[Collected data]
- Opening Delimiter -

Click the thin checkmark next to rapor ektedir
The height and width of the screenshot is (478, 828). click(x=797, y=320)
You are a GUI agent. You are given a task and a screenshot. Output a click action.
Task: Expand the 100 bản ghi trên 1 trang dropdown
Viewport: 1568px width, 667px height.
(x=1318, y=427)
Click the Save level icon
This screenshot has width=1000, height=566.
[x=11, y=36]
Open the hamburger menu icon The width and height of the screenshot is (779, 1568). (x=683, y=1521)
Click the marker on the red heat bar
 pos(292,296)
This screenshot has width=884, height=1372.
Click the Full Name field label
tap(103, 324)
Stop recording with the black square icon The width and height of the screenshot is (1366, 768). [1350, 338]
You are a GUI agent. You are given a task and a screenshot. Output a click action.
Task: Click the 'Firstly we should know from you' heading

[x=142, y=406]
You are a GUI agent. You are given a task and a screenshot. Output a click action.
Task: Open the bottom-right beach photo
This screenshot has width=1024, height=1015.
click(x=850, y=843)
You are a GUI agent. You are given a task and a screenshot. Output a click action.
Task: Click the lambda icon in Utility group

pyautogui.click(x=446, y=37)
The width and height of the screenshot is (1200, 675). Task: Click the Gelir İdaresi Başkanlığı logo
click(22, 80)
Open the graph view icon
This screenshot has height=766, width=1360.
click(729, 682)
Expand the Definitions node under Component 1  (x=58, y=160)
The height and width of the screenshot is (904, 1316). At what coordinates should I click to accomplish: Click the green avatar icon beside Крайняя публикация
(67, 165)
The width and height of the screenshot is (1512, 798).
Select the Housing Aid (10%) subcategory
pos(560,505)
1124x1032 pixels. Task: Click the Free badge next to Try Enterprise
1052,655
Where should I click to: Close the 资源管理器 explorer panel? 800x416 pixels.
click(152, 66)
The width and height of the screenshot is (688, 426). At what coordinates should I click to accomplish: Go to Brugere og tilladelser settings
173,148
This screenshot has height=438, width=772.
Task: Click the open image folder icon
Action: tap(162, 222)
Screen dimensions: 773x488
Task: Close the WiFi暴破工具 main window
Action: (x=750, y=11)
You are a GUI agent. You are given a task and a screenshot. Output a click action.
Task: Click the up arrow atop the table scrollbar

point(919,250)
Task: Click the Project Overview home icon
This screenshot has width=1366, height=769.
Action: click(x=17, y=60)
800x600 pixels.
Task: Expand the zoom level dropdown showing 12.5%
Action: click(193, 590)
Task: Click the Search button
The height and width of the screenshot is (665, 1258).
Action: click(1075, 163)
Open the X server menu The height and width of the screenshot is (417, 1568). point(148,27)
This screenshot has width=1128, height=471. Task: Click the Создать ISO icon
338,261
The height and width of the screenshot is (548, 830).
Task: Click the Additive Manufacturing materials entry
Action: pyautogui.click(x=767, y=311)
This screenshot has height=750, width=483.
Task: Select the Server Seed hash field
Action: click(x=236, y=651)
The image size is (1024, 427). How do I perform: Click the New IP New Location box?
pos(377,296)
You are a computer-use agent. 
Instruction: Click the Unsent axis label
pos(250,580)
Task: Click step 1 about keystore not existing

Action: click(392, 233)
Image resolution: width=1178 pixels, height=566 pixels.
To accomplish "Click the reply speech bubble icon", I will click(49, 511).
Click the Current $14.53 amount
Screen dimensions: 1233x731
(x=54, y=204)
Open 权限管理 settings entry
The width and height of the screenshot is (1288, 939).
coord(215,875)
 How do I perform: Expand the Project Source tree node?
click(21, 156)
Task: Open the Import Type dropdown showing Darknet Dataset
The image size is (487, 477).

- Closing Delimiter -

Prompt -
Every line above that has the string "menu" needs to be copied.

Answer section -
Open the hamburger menu icon The width and height of the screenshot is (779, 1568). (x=683, y=1521)
Open the X server menu The height and width of the screenshot is (417, 1568). point(148,27)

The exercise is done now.